Doing it this way involves creating two files

  • the script which pings the host /usr/local/bin/checkconnection.sh
  • the daemon file /etc/init.d/checkconnectiond

Create daemon file:
$ sudo touch /etc/init.d/checkconnectiond $ sudo nano /etc/init.d/checkconnectiond

and paste the following:

# !/bin/sh
# /etc/init.d/checkconnectiond

### BEGIN INIT INFO
# Provides:             checkconnectiond
# Required-Start:       $remote_fs $syslog
# Required-Stop:        $remote_fs $syslog
# Default-Start:        2 3 4 5
# Default-Stop:         0 1 6
# Short-Description:    Script for checking connection for remote desktop
# Description:          Script for checking connection for remote desktop
### END INIT INFO

case "$1" in
    start)
        while sleep 30; do (/usr/local/bin/checkconnection.sh &) ; done
        ;;
    stop)
        killall checkconnectiond -q
        ;;
    *)
      echo "Usage: /etc/init.d/checkconnectiond {start|stop}"
      exit 1
      ;;
esac

exit 0

Create the script:

$ sudo nano /usr/local/bin/checkconnection.sh

The script:

if ping -c 1 host_ip &> /dev/null
then
  # do nothing, host is up
else
  killall remotedesktop-pid
fi

Remember to change the host_ip and remotedesktop-pid.

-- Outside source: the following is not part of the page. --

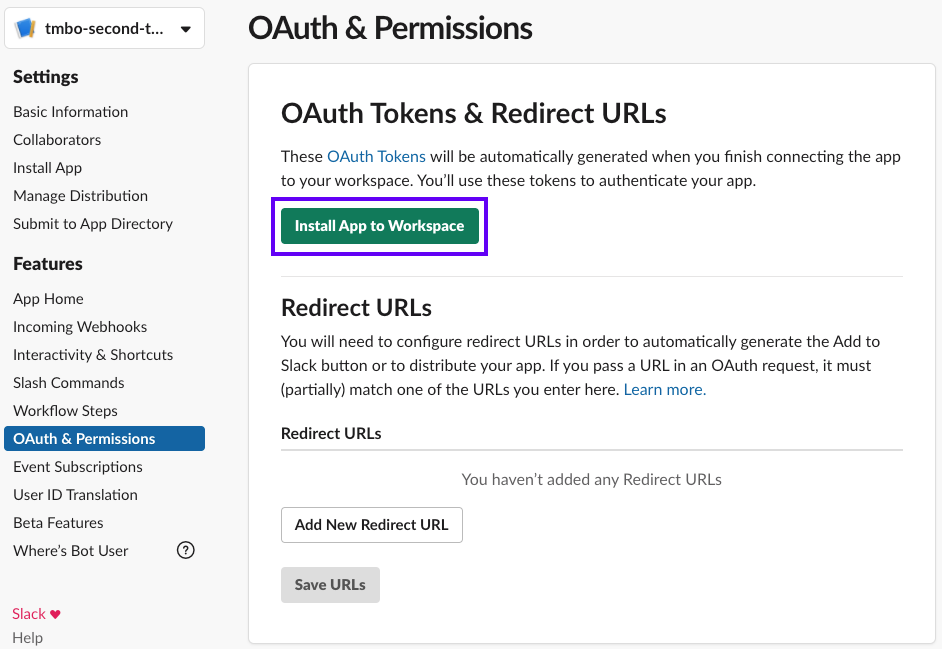Open the OAuth Tokens link
Screen dimensions: 942x649
376,156
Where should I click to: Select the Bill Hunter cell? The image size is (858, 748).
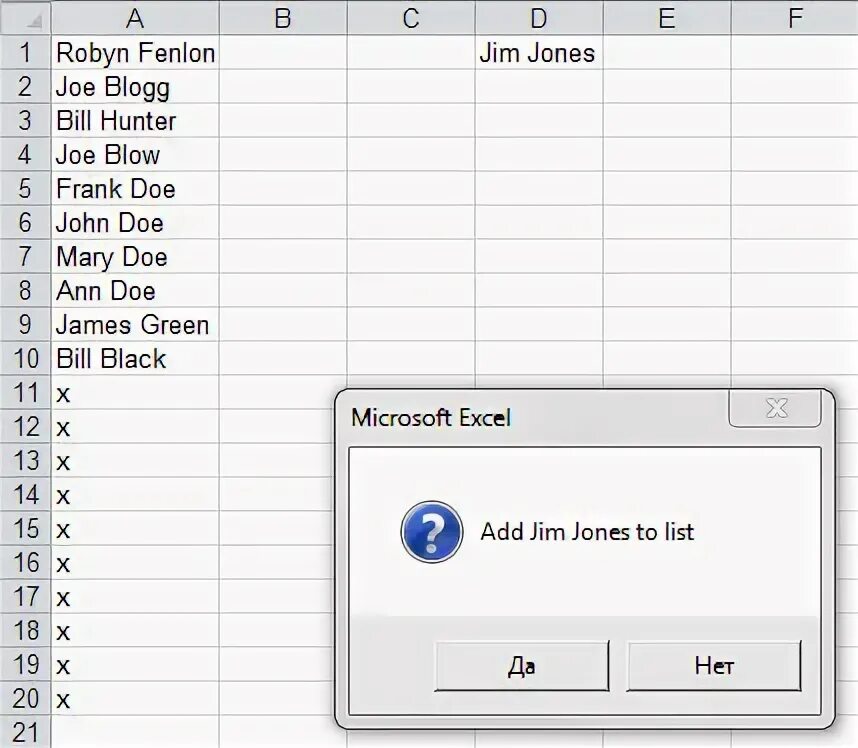click(x=135, y=120)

You can use the process name when using killall, so if it's called "rdp" you could do killall rdp

Now we got a daemon that will automatically start when booting the raspberry. This daemon runs the checkconnection.sh every 30th second. The checkconnection.sh script run a ping command to the host. If the ping is not successfull it will kill the remote desktop process so the user must manually restart it.